Step 2: Send Formal Erasure Requests
Generic “delete my account” requests often get lost in customer support tickets. Use explicit language referencing GDPR Article 17:
# Example: curl command to send deletion request via API (if available)
curl -X DELETE "https://api.example.com/v1/user/data" \
-H "Authorization: Bearer YOUR_ACCESS_TOKEN" \
-H "Content-Type: application/json" \
-d '{
"request_type": "erasure",
"regulation": "GDPR_Article_17",
"data_categories": "all"
}'
For services without API access, send emails using this structure:
Subject: GDPR Article 17 Erasure Request - [Your Email/Account ID]
Dear Data Protection Officer,
I am requesting the erasure of all personal data you hold about me under GDPR Article 17. This request applies to:
- All account data and profile information
- All usage and behavioral data
- All communications and logs
- All data shared with third parties
- All backups containing my personal data
Please confirm receipt of this request and provide a timeline for completion. If you require additional information to verify my identity, please request only what is strictly necessary.

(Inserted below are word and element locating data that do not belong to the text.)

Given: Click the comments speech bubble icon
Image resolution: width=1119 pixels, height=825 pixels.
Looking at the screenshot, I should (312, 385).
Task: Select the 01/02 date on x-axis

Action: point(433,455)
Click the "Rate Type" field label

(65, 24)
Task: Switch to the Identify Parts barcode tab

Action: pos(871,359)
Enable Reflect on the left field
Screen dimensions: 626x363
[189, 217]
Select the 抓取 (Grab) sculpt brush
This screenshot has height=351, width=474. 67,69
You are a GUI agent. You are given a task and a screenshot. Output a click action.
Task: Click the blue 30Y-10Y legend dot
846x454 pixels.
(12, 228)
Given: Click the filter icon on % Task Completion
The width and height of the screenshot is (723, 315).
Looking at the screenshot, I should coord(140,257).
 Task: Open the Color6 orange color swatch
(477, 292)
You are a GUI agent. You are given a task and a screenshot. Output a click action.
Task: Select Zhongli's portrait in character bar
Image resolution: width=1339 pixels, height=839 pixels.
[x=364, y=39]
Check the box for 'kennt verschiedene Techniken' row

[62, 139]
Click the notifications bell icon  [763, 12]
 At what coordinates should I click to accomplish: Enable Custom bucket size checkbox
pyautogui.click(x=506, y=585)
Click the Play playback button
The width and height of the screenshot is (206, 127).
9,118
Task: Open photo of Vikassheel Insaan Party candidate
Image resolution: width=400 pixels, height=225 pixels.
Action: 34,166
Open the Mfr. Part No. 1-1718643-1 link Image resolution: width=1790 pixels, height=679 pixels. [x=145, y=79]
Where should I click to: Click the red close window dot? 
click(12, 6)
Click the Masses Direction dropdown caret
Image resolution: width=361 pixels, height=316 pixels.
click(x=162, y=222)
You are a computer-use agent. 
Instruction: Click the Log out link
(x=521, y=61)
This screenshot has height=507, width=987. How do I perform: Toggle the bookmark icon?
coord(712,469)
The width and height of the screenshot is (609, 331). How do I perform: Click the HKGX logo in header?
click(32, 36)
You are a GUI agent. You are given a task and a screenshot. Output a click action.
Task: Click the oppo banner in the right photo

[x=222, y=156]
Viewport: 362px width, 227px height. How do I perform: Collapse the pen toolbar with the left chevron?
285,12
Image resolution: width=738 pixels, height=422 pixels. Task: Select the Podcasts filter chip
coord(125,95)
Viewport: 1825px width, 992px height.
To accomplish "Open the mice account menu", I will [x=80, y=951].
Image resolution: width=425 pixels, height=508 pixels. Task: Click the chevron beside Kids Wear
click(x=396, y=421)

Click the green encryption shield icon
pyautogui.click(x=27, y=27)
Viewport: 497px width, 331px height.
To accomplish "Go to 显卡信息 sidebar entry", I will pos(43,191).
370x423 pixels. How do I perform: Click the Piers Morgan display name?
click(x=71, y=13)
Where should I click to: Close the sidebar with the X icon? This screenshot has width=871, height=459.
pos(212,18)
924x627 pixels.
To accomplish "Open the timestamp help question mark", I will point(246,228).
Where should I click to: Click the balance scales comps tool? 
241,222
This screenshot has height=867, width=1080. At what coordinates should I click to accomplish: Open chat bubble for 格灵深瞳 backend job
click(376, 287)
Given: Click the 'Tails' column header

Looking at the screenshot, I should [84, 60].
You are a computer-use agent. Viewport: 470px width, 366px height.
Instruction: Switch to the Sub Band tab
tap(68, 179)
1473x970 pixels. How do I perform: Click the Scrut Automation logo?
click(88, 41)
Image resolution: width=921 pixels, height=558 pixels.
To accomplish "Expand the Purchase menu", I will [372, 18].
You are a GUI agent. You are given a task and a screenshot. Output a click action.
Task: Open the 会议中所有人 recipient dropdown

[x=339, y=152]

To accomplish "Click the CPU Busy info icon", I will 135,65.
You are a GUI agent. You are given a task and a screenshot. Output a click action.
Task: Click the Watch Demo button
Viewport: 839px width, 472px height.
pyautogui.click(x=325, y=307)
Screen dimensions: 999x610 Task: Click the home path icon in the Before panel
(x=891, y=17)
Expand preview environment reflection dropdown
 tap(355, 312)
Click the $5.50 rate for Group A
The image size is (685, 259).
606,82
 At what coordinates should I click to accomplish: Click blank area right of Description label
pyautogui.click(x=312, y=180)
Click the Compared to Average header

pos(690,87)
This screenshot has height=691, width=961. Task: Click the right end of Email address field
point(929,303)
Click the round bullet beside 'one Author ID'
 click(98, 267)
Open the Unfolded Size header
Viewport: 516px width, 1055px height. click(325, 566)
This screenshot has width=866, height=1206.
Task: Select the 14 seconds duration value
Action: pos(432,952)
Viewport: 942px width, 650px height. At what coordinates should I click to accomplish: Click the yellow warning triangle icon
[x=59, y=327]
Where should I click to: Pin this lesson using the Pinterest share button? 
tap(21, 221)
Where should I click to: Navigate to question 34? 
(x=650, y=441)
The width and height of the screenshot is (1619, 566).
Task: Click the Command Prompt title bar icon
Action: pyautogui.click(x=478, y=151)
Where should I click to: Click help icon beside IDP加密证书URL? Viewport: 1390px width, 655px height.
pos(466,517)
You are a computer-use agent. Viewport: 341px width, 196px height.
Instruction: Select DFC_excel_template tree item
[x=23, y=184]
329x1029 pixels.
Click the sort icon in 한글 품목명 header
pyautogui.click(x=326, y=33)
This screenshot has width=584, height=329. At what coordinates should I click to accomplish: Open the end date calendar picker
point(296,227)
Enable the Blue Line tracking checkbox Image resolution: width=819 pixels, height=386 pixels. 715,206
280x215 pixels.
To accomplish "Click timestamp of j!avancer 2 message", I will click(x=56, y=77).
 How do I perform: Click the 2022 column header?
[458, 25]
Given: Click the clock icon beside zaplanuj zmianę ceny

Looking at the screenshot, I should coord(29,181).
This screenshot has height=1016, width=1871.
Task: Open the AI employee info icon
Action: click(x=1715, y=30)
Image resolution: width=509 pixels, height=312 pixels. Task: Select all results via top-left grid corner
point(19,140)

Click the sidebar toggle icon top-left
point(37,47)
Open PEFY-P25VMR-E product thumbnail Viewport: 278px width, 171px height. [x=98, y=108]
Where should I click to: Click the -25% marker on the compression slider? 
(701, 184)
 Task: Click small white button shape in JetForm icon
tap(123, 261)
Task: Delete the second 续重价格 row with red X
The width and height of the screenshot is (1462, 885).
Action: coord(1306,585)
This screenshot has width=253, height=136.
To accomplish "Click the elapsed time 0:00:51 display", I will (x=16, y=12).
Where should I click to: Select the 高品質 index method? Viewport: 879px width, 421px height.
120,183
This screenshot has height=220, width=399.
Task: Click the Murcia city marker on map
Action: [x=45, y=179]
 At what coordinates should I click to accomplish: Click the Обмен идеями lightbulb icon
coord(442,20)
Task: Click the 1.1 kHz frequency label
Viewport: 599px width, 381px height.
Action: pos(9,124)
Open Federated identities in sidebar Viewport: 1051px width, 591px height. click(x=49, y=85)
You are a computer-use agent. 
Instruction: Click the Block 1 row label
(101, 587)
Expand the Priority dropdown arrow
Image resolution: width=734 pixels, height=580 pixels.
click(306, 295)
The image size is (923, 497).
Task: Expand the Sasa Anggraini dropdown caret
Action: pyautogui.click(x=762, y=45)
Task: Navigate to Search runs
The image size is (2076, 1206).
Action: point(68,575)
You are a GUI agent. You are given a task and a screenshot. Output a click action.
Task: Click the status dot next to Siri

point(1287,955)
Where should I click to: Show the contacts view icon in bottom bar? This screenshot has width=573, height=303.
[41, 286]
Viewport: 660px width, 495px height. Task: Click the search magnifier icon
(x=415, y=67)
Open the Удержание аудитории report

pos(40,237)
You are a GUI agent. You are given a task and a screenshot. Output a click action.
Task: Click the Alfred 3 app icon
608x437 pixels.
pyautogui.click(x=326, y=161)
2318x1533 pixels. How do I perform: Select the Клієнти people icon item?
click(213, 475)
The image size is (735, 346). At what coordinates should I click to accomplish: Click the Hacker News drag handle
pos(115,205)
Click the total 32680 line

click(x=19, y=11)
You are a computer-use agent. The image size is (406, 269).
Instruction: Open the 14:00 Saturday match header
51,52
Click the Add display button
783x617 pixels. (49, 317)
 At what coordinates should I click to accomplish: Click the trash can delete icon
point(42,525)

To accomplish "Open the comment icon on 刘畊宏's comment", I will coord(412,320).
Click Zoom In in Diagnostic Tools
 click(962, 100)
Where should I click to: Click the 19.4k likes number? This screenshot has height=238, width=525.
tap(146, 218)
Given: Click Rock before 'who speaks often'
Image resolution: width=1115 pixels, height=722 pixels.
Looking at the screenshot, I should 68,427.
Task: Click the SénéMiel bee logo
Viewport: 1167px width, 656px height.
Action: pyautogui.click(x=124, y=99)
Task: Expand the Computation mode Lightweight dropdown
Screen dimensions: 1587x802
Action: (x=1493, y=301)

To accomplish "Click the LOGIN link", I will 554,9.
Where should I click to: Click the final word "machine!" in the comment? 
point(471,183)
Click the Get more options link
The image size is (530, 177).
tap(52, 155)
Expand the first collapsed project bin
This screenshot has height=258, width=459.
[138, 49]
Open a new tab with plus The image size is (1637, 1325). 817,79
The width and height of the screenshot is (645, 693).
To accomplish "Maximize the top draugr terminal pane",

If you do not respond within one month or refuse to delete my data, I will file a complaint with the relevant supervisory authority.
[Your Name] [Your Email] [Account ID if known]
Step 3: Escalate When Companies Ignore You
Many companies hope you’ll give up. GDPR gives you enforcement options:
Stage 1: Follow Up Document every interaction. After one month with no response, send a second email noting the deadline violation. Many companies have automated systems that prioritize follow-up tickets.
Stage 2: File a Complaint If a company refuses or ignores your request, file a complaint with the Data Protection Authority (DPA) in your country. The process is typically free and online:
- UK: ICO (Information Commissioner’s Office)
- Germany: BfDI or state-level authorities
- France: CNIL
- Spain: AEPD
When filing, include:
- The company’s name and contact
- Copies of your erasure requests
- Dates of all correspondence
- Any response (or lack thereof)
Stage 3: Demand Compensation Under GDPR Article 82, you can claim compensation for material and non-material damage caused by data protection violations. This includes distress from knowing your data remains in systems you explicitly asked to be deleted.
How to Verify Deletion
A company claims they deleted your data—how do you verify this? Technical users can check through multiple channels:
# Pseudocode for deletion verification checklist
def verify_deletion(company_name, email):
checks = []
# 1. Check if account login still works
checks.append(test_login(email, company_name))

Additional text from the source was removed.